Nick Mason’s Saucerful of Secrets

Nick Mason forms supergroup to play early Pink Floyd material at intimate UK shows

Nick Mason, Pink Floyd‘s drummer and the only member to have survived all iterations of the band since their inception in 1965, has announced the formation of a supergroup that will perform four intimate concerts in London this coming May which will focus solely on the Floyd’s early material from The Piper at the Gates of Dawn and A Saucerful of Secrets. The first gig will take place at Dingwall’s on Sunday May 20 and then on May 21, 23, and 24 at Half Moon. Tickets went on sale this morning at 10am UK time and, unsurprisingly, sold out faster than you could say Bike. 

The group is called “Nick Mason’s Saucerful of Secrets,” a name nicked from Pink Floyd’s second album. Joining Nick will be Spandau Ballet’s Gary Kemp, Lee Harris of Ian Dury & the Blockheads, composer Dom Beken (who frequently collaborated with Floyd keyboardist Rick Wright) and bassist Guy Pratt, who became Floyd’s bass player in the post-Waters era and who wrote one of the greatest memoirs I have ever read called My Bass and Other Animals (an absolute must read even if you have no interest in Pink Floyd). Although Nick played a rendition of “Wish You Were Here” with Ed Sheeran during the closing ceremony of the 2012 Olympics and made a cameo during one of Roger Waters’ Wall gigs in 2011, these shows will mark Nick’s first time performing a substantial setlist since briefly reuniting with Pink Floyd at Live 8 in 2005.

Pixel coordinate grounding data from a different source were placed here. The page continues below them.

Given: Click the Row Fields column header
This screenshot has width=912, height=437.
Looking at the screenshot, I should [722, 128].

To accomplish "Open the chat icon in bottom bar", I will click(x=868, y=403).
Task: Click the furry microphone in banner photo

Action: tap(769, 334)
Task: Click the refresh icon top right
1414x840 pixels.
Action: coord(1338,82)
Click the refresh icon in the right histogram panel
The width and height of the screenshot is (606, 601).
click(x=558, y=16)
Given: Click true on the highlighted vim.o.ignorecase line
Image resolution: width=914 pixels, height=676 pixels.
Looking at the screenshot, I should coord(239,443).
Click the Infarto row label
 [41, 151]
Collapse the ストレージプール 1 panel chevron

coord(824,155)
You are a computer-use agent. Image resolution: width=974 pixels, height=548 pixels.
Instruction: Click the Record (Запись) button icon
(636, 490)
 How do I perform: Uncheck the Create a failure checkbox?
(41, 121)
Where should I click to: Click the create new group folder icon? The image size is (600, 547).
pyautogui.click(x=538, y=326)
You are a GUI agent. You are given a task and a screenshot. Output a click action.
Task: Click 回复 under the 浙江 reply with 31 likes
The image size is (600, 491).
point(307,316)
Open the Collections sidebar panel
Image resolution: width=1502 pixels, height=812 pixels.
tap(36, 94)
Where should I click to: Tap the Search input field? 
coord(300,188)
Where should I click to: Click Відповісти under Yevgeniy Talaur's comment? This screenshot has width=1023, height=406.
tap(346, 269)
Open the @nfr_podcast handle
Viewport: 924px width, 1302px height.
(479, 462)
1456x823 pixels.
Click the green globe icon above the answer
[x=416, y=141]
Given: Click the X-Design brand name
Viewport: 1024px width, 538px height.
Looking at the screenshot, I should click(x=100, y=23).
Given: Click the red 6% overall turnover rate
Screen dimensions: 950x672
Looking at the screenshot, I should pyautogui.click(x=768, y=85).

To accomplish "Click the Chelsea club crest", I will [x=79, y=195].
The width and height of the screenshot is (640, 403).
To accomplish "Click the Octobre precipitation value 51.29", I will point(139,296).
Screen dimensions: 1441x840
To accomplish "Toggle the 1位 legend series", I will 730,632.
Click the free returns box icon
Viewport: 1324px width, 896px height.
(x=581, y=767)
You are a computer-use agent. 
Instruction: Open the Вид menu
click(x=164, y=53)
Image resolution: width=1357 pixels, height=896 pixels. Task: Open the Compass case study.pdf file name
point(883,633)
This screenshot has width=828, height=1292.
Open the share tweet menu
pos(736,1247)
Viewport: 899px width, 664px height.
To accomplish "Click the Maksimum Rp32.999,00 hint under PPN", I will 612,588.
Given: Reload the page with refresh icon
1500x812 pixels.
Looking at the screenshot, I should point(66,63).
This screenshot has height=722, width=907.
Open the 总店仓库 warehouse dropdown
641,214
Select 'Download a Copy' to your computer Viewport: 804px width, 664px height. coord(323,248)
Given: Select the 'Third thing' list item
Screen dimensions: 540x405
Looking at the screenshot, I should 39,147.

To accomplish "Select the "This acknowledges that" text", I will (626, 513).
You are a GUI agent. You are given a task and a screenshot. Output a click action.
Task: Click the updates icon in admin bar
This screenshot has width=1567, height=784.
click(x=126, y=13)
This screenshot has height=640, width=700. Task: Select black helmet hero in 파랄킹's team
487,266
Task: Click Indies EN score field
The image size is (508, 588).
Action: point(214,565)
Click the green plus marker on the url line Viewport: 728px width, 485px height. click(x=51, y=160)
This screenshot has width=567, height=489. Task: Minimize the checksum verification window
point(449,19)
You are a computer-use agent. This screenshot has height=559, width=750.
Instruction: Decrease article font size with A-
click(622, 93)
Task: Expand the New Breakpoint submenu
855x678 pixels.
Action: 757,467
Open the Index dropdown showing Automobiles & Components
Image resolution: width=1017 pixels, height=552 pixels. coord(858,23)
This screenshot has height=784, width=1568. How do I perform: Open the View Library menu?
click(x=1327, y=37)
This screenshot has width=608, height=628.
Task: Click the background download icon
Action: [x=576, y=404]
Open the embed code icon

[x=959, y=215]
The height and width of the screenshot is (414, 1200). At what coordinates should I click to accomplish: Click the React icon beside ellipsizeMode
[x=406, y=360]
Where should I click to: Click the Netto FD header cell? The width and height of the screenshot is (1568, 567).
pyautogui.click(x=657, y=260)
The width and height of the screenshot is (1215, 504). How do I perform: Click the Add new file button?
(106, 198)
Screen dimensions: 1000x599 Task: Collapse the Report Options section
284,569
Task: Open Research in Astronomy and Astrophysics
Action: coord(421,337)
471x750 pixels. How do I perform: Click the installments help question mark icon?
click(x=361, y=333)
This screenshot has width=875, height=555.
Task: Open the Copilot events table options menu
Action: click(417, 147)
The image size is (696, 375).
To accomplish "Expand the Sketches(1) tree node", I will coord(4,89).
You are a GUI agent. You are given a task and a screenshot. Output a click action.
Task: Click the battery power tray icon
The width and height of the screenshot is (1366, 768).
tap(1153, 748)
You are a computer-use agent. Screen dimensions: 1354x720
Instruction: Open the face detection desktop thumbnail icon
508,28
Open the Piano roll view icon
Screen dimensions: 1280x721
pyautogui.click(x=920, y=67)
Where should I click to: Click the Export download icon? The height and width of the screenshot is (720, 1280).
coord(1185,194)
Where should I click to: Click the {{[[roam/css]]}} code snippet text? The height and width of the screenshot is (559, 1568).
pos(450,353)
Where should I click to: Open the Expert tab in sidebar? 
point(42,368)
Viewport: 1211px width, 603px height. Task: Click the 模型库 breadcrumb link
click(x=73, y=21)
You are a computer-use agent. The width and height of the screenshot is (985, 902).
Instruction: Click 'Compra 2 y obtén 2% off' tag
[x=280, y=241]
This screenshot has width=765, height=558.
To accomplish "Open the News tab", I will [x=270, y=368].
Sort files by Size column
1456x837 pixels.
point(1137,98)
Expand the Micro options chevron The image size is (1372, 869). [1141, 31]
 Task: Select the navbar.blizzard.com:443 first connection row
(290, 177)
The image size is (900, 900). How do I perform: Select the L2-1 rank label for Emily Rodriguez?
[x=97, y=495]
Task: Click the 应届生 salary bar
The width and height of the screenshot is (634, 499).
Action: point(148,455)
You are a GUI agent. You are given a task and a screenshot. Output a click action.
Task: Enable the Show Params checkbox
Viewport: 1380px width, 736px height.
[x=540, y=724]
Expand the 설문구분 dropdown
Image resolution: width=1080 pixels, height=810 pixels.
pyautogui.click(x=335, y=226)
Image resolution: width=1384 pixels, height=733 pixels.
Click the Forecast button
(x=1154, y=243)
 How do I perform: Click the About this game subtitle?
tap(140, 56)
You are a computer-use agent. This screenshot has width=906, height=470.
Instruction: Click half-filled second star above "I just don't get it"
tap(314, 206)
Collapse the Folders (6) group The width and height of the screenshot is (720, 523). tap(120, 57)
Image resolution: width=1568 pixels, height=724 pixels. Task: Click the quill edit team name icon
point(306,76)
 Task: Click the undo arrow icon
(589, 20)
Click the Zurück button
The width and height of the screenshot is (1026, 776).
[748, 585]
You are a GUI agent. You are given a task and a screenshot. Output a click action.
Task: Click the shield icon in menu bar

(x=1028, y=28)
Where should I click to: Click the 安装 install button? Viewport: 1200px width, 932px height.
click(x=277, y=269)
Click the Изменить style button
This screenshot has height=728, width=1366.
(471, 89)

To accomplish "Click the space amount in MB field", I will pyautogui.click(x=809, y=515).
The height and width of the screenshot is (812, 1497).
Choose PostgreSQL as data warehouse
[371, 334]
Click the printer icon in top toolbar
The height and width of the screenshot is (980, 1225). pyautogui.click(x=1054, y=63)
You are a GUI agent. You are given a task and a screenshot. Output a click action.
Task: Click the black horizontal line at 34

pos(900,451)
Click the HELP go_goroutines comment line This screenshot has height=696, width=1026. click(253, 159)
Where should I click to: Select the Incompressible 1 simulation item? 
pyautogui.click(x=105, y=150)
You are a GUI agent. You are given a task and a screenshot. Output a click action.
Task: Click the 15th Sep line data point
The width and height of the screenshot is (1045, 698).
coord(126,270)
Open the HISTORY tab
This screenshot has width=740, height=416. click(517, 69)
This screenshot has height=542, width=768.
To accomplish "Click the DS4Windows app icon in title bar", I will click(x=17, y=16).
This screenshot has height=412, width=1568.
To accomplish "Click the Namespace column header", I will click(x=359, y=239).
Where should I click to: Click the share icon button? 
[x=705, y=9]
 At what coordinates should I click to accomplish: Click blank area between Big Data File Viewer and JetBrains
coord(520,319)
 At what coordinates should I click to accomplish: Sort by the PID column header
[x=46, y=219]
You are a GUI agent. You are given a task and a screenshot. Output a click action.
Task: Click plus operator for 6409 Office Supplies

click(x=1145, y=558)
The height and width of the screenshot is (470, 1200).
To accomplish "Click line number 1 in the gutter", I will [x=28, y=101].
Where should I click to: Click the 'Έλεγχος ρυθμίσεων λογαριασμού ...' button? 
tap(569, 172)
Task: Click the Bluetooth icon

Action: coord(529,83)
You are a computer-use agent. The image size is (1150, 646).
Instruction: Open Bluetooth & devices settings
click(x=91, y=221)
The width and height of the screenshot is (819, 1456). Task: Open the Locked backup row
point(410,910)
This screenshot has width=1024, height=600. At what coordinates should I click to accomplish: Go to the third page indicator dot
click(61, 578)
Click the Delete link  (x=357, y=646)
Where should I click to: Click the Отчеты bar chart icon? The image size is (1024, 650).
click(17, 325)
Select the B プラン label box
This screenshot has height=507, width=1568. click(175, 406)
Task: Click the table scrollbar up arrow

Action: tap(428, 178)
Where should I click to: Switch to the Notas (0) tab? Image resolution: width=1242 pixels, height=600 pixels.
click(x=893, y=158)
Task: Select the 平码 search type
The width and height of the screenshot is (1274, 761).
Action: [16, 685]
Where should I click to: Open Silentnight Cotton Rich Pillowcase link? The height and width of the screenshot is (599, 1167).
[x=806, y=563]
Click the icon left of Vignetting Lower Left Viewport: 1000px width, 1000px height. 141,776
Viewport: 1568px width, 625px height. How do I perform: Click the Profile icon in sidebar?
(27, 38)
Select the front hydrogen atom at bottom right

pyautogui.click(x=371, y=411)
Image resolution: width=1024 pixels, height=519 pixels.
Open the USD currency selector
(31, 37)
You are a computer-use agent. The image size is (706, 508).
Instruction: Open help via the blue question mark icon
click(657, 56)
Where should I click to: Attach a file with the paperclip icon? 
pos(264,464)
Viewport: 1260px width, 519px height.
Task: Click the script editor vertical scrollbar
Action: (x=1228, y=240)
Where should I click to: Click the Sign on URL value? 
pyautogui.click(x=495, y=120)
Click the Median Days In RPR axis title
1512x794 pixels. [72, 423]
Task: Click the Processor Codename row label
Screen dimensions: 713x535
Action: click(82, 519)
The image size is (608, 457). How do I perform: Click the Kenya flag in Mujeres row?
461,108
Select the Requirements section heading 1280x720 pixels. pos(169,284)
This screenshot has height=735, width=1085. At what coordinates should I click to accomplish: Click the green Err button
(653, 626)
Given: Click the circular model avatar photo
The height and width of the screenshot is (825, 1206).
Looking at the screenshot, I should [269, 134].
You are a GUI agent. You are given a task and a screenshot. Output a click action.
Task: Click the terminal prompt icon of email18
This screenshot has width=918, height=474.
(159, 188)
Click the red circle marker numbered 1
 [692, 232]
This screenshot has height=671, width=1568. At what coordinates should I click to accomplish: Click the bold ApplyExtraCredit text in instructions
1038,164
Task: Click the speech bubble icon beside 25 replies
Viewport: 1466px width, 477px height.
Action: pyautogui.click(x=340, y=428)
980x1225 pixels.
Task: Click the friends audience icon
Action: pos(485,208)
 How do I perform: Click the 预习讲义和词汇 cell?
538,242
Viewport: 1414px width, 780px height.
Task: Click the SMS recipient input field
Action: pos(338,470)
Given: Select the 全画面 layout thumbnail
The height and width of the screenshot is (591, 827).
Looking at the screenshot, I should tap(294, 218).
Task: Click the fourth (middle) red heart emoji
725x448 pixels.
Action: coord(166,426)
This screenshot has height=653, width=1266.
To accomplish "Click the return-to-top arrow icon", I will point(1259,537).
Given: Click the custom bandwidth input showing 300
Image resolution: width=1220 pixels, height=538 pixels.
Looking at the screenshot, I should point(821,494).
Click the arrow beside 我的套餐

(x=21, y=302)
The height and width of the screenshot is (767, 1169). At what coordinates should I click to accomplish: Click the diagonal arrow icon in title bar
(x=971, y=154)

As evidenced with the 2016 release of the staggering Pink Floyd – The Early Years box set, the Floyd seem intent on reminding people of their important and revelatory pre-Dark Side era. And with Nick Mason being the band’s chief archivist (as evidenced in the incredibly thorough 2004 volume Inside Out : A Personal History of Pink Floyd), I feel that, in terms of the band’s surviving members, he might be the biggest champion of those early years. In an interview before The Early Years came out, Nick said “The interesting thing is that quite a lot of particularly younger people who discovered Dark Side don’t look backwards, they look ‘What did they do next?'” So these rare intimate shows will be a love letter to those early years, with setlists that will feature nothing but the psychedelic jams of Piper at the Gates of Dawn and A Saucerful of Secrets.

In other Pink Floyd news, the Floyd will be releasing a limited edition mono mix of The Piper at the Gates of Dawn for Record Store Day 2018 (4/21). This monumental record will be pressed on 180 gram vinyl, complete with full color artwork, a poster, and foil wallet.  It was also announced last month that Pink Floyd will be reissuing a remastered 4 x LP version of their 1995 live album PULSE on May 18 (pre-order). Each of the four albums will be fully remastered from the original tapes, pressed on 180 gram wax, and packaged individually within a larger box. There will be a 52-page hardcover booklet. The tracks from PULSE were all culled from the Division Bell tour and feature tracks from that album, some of their greatest hits, as well as a full performance of Dark Side of The Moon. This iteration of PULSE will also include the track “One of These Days” which never made final cut on the initial 1995 PULSE release.